Further secure larger joints (e.g. wall to floor) with Epoxy. Be sure to seal any gaps with Epoxy to prevent mouse toes from getting stuck. Note that this is not matte.
Fill joints that aren't at 90 degrees with Sil-Pruf.
Secure the outsides of joints by welding or supergluing them to joint support pieces: https://github.com/emilyasterjones/X_maze/blob/main/Build/Joint_supports.pdf
Design the 80/20 frame
Design the 80/20 frame
Use this software to design your frame: https://www.framexpert.com/products/framedesigner/download/. Design a box tall enough for your camera and pulley mount and wide enough for your enclosures.
Note
1.5" is the most common T-slot framing width and fits all accessories
Design considerations:
- What are the dimensions of the room and your enclosures?
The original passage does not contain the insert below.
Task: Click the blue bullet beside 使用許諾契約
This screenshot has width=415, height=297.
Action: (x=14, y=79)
- Where and how will the camera and counterweight pulley be mounted? Aim to put these as high as possible.
- At what height can the enclosure sit such that the camera can capture it entirely but you can still comfortably pick up animals from it?
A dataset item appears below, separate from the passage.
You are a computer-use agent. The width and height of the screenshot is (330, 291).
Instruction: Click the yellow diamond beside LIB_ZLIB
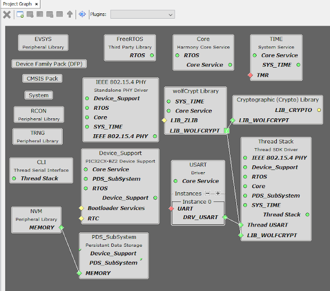click(164, 120)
- Do you need storage underneath the enclosure? Or for the enclosure level to be high enough that you can reach the camera mount by standing on it?
- Do you need additional mounts (e.g. for a side camera or headfixation)?
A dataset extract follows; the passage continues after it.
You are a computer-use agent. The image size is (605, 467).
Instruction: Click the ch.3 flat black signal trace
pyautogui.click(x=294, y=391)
An example frame design. Top bar for camera and pulley mount, grid for holding enclosures while allowing for wiring and servo motors to run underneath the floor of the enclosures, side bar for mounting headfixation apparatus.
Bracket considerations:
- Standard L brackets are cheapest, but larger brackets may be needed for securing important exterior joints and heavier items.
- Standard brackets come with end-feed nuts, meaning you have to pre-load each t-slot piece with all the bracket you need before attaching the ends to anything. Drop-in nuts are extra but allow addition of accessories to existing builds.
Note
McMaster has CAD files for all their items. To make sure you can affix your camera, pulley, or other pieces to the framing, download CAD files for each and put them together in CAD software.
Example mount designed in Fusion360 using a camera STL from Thingverse and parts STLs from McMaster.
Consider other useful accessories: cable holders, grounding terminals, leveling feet, and trays.
Build the 80/20 frame
Build the 80/20 frame
Plan your build before you start, since end-feed nuts need to be placed inside the T-slot before assembly. Hold them in place with putty until you need them. Otherwise, use drop-in nuts.
Each piece needs to be secured either with larger brackets (i.e. that have 2 screws on each side) or at 2 locations on each end, otherwise they will rotate.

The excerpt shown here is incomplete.